-------- TEKS DOKUMEN
Sabtu kemarin, saat baru saja mandi saat baru selesai mandi pagi, saya memantau beberapa _WA Group._ Dan mata terhenti disalah satu ungkapan menarik. Ada ungkapan atau mungkin kritikan dalam bentuk sindiran telak kepada mantan Pemimpin dan Pemimpin Sulawesi Utara (Sulut) saat ini.
*_”Leader kemarin menciptakan Pejabat Munafik dan Korup”._*
*_”Leader sekarang mempertahankan Pejabat Produk Gagal.”_*
*#cuma yg paham joo**
Rangkaian kata-kata yang dikalimatkan oleh seorang wartawan, Resa S. Tersirat jelas, suatu pesan sangat kuat dari sisi Politik.
Timbul pertanyaan, seberapa menarik ungkapan itu bagi yang membaca ??
Mungkin pertanyaan itu dianggap satu pertanyaan bodoh karena seharusnya yang ditanyakan adalah apakah banyak orang memiliki rasa dan pandangan yang sama terkait ungkapan yang dikalimatkan, Resa S atau ResaS ??
Kalau ditanyakan ke saya, maka yang bertanya-pun sama bodohnya.
Kalau tidak memiliki pandangan dan rasa yang sama, buat apa saya “capek-capek” menulis apa yang dikalimatkan si ResaS.
----------------
-------- DATA YANG DISEDIAKAN
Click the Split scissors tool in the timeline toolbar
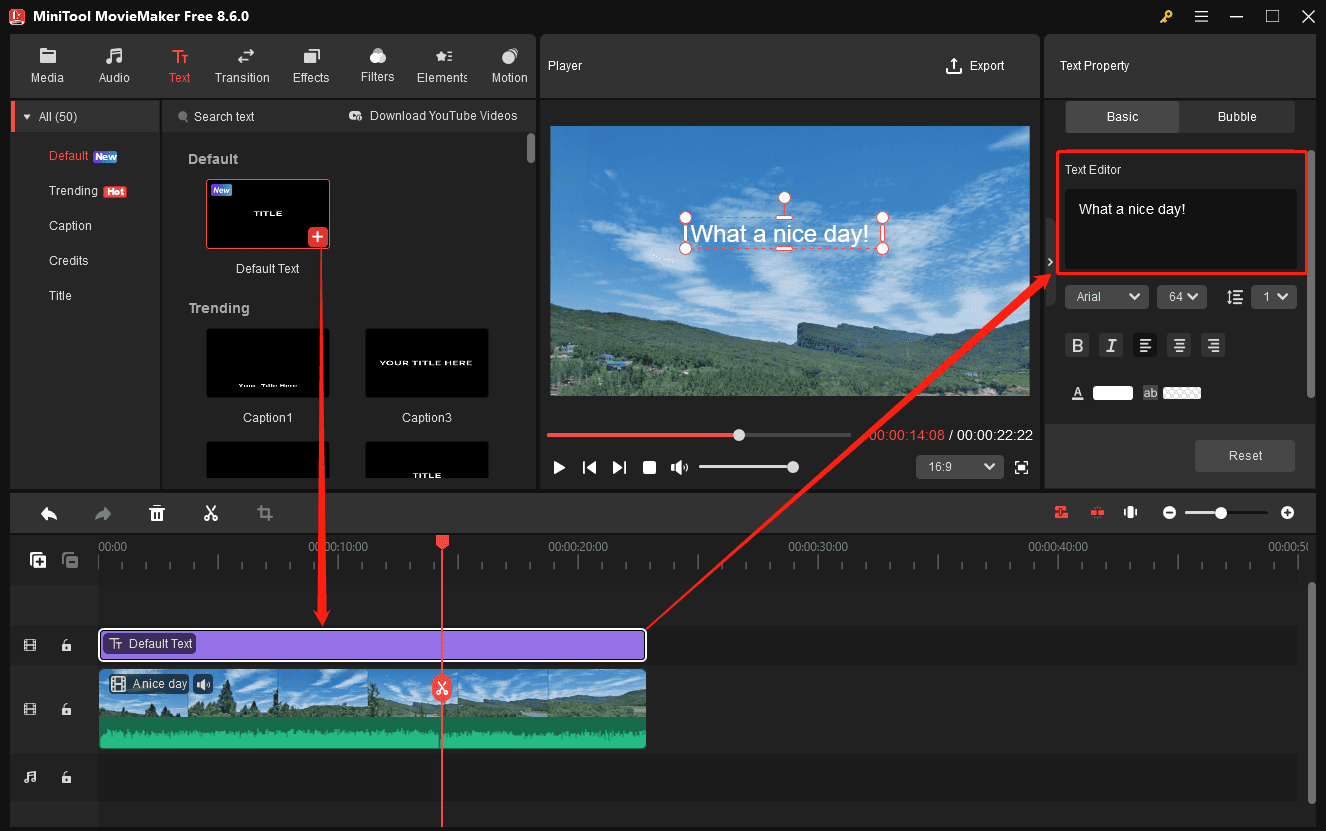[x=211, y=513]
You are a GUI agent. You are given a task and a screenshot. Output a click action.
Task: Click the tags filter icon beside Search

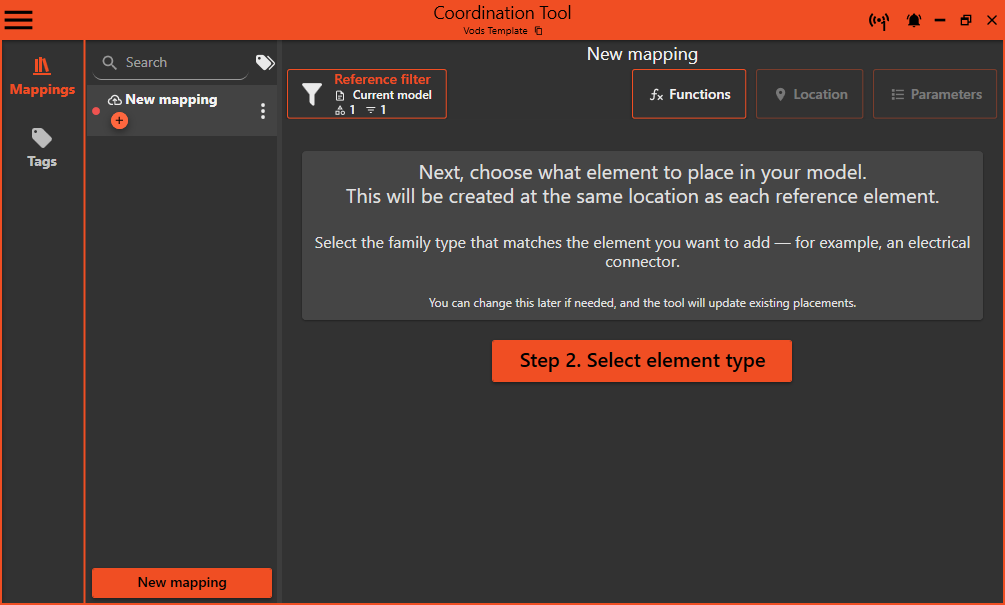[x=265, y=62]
----------------
__YANG PERLU DIKERJAKAN__
• A. Tulis ulang bagian tulisan opini yang diawali "Timbul pertanyaan, seberapa" dan berlanjut sampai "dikalimatkan si ResaS.", dengan mengganti kata "pandangan" menjadi "pendapat".
• B. Menurut tulisan opini, siapa yang merangkai kata-kata sindiran tentang para Leader itu?
• C. Lanjutkan tulisan opini mulai dari kalimat terakhirnya.
Baris-baris data tersebut adalah materi tersendiri dan terpisah dari tulisan opini.

__HASIL LATIHAN__
• A.
Timbul pertanyaan, seberapa menarik ungkapan itu bagi yang membaca ??
Mungkin pertanyaan itu dianggap satu pertanyaan bodoh karena seharusnya yang ditanyakan adalah apakah banyak orang memiliki rasa dan pendapat yang sama terkait ungkapan yang dikalimatkan, Resa S atau ResaS ??
Kalau ditanyakan ke saya, maka yang bertanya-pun sama bodohnya.
Kalau tidak memiliki pendapat dan rasa yang sama, buat apa saya “capek-capek” menulis apa yang dikalimatkan si ResaS.

• B. Seorang wartawan bernama Resa S.

• C.
Buat saya memang secara logika sosial dan politik akan berupaya memilih orang-orang yang sejalan bahkan setia kepada Sang Pemimpin. Namun menjadi menarik jika Sang Pemimpin dapat dengan jernih mempertajam penglihatan dan rasa berdasarkan niat baik untuk memilih sosok birokrat yang tetap dimana akan menunjang “mimpi indah” membangun Sulut yang dibulatkan dalam tekad kuat. Untuk itu perlu diseleksikan para sosok birokrat yang mempunyai 4 point :
1. Leadership
2. Kepekaan
3. Integritas
4. Kompetensi
Dalam perjalanan sejarah, tidak sedikit seorang pemimpin salah dalam memilih karena terjebak dalam kepiawaian oknum – oknum birokrat yang punya hobby aneh, “menjilat keatas, menginjak kebawah.”
Para oknum dalam birokrat tidak memperdulikan sebuah pesan suci sebagai seorang PNS > ASN yang telah lama “dilembagakan”.
Korpri, Abdi Negara.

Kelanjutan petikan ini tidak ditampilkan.